Erfurt. Die Apothekerkammer hat geschockt auf den Vorschlag der Bundesärztekammer reagiert, unverbrauchte Medikamente aus privaten Beständen über Flohmärkte zu verkaufen.

Was tun gegen den Medikamentenmangel? Der Chef der Bundesärztekammer Klaus Reinhard hatte am Wochenende in einem Zeitungsinterview vorgeschlagen, unverbrauchte Medikamente aus privaten Beständen über Flohmärkte zu verkaufen. Allerdings stößt das bei der Apothekerkammer (BAK) auf komplette Ablehnung. Arzneimittel gehörten in Apotheken, nicht auf Flohmärkte, erst recht nicht, wenn diese abgelaufen seien, sagte BAK-Präsident Thomas Benkert am Montag. "Es schockiert mich, dass der Präsident der Bundesärztekammer derartiges öffentlich vorschlägt. Verfallene Arzneimittel können die Gesundheit der Patientinnen und Patienten massiv gefährden, ganz abgesehen von haftungsrechtlichen Fragen. Zudem steht die Gesetzeslage dem klar entgegen und die aktuelle Situation eignet sich nicht für Populismus", so Benkert.

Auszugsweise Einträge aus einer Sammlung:
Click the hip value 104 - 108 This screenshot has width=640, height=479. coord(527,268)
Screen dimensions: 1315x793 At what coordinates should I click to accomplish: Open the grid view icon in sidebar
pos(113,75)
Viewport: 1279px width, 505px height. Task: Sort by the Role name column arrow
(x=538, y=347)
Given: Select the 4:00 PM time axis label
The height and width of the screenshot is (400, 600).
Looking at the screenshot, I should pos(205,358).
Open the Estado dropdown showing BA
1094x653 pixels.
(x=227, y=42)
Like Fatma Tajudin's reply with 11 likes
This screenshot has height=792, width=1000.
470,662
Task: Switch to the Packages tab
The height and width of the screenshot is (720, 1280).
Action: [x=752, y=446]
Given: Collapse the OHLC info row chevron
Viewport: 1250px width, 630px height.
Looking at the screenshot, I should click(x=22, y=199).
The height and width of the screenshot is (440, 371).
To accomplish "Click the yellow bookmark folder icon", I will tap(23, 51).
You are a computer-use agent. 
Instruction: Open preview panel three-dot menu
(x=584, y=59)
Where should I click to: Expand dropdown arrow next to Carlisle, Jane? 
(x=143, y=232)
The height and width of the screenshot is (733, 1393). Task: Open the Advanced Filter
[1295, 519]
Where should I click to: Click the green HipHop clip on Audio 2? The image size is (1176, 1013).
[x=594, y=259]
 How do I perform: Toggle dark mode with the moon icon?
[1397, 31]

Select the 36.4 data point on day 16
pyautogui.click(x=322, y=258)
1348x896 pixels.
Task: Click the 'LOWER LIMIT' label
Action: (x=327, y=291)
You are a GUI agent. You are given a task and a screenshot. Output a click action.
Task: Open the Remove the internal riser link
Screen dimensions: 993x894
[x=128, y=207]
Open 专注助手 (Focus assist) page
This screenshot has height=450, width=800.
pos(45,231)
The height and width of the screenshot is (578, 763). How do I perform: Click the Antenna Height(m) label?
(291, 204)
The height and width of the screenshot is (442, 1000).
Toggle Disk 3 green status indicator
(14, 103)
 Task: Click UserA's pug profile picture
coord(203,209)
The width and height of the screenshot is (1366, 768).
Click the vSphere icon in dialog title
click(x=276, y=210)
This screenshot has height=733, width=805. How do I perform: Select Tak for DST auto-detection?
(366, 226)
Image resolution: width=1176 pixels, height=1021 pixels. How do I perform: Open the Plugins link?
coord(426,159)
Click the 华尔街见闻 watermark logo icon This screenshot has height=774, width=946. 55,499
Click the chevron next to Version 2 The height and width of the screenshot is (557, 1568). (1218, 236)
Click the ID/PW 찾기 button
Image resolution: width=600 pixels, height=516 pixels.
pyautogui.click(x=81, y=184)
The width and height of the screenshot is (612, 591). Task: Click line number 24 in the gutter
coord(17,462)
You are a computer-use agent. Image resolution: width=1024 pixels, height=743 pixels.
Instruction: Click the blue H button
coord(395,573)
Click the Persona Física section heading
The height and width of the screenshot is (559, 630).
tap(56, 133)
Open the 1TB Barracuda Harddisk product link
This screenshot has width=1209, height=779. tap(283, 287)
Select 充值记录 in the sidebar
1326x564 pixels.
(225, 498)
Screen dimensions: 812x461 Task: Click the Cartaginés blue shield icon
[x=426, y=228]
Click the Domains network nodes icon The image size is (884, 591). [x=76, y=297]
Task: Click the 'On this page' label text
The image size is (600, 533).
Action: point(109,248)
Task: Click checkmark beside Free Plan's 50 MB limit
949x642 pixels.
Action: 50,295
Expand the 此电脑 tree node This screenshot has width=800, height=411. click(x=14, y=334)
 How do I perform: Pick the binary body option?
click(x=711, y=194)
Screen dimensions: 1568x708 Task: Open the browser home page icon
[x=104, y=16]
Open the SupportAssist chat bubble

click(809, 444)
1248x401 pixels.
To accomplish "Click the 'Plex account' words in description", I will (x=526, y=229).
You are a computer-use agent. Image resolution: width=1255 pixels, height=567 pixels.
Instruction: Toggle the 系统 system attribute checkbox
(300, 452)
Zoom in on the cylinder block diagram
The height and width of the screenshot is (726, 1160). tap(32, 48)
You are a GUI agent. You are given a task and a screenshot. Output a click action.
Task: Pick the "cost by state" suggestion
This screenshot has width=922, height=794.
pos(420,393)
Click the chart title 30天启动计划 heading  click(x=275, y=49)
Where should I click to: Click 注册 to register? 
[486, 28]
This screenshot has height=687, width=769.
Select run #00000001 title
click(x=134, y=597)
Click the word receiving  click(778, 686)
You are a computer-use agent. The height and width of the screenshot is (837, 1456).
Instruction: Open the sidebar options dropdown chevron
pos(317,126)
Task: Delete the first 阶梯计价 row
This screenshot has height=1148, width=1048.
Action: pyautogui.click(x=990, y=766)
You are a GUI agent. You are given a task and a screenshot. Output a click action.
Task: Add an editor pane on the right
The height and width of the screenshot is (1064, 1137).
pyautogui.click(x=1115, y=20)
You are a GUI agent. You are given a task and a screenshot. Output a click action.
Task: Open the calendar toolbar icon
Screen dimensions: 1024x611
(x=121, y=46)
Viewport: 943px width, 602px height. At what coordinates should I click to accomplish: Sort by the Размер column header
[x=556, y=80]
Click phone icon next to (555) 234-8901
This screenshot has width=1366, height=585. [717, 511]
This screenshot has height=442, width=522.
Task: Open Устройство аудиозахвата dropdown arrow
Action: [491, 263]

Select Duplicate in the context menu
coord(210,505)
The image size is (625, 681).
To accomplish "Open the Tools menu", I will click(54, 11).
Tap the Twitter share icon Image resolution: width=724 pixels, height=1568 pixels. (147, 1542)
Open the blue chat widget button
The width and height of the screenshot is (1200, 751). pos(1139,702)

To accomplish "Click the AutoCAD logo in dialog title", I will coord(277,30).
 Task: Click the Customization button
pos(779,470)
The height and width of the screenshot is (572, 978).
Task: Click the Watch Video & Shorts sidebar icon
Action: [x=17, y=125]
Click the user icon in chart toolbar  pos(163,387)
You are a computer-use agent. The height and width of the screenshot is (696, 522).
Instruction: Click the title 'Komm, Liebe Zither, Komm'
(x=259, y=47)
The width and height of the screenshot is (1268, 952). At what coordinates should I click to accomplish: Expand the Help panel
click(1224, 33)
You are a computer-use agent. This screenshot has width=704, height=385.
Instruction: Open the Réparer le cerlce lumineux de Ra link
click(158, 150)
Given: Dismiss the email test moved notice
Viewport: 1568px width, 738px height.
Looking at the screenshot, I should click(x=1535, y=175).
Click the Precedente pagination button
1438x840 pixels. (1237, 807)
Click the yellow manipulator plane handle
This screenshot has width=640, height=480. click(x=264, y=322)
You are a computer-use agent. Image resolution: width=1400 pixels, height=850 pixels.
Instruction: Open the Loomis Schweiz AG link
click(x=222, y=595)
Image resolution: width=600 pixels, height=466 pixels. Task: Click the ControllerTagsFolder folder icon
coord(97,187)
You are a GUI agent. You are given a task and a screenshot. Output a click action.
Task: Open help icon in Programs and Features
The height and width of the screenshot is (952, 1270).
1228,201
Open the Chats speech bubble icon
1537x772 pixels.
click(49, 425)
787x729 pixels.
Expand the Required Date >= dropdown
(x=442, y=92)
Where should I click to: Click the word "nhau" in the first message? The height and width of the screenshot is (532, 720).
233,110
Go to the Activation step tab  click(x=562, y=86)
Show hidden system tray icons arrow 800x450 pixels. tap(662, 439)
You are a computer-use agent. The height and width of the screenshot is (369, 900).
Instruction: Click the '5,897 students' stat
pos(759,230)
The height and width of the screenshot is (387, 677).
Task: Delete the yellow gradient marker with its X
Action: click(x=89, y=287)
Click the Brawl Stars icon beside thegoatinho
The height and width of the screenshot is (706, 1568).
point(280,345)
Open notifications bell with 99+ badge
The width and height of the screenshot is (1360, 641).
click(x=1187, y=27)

Jetzt ausprobieren:
Setze bitte den Bericht über den Vorschlag, Medikamente auf Flohmärkten zu verkaufen, im Anschluss an seinen letzten Satz fort. Die Einträge spielen dabei keine Rolle.

Antwort zur Aufgabe:
Reinhard hatte im Interview mit dem "Tagesspiegel" Solidarität der Gesunden mit Kranken angemahnt. "Jetzt hilft nur Solidarität. Wer gesund ist, muss vorrätige Arznei an Kranke abgeben. Wir brauchen so was wie Flohmärkte für Medikamente in der Nachbarschaft“, sagte der BÄK-Chef der Zeitung. Zugleich wies er darauf hin, dass dafür auch Arzneimittel infrage kommen könnten, deren Haltbarkeitsdatum bereits einige Monate abgelaufen sei. In der Not könne man zahlreiche Medikamente immer noch gefahrlos verwenden.

Hintergrund des Streits sind Engpässe bei zahlreichen Arzneimitteln, darunter Fiebersäfte für Kinder, Antibiotika oder Herz-Kreislauf-Medikamente. "Derzeit gibt es schlicht zu wenig Fiebersäfte. Der Vorschlag von Herrn Reinhardt geht völlig an der Realität vorbei. Die Apotheken stehen aktuell unter enormem Druck, das Fehlen von lebenswichtigen Arzneimitteln zu managen. Es wäre wünschenswert, wenn sich auch Repräsentanten der Ärzteschaft verantwortungsvoll an Lösungsansätzen beteiligen würden“, so der BAK-Chef. Die Engpassliste des Bundesgesundheitsministeriums wies am Montag 333 Lieferengpässe bei Arzneimitteln aus, damit stieg die Zahl binnen einer Woche um mehr als 20 Positionen.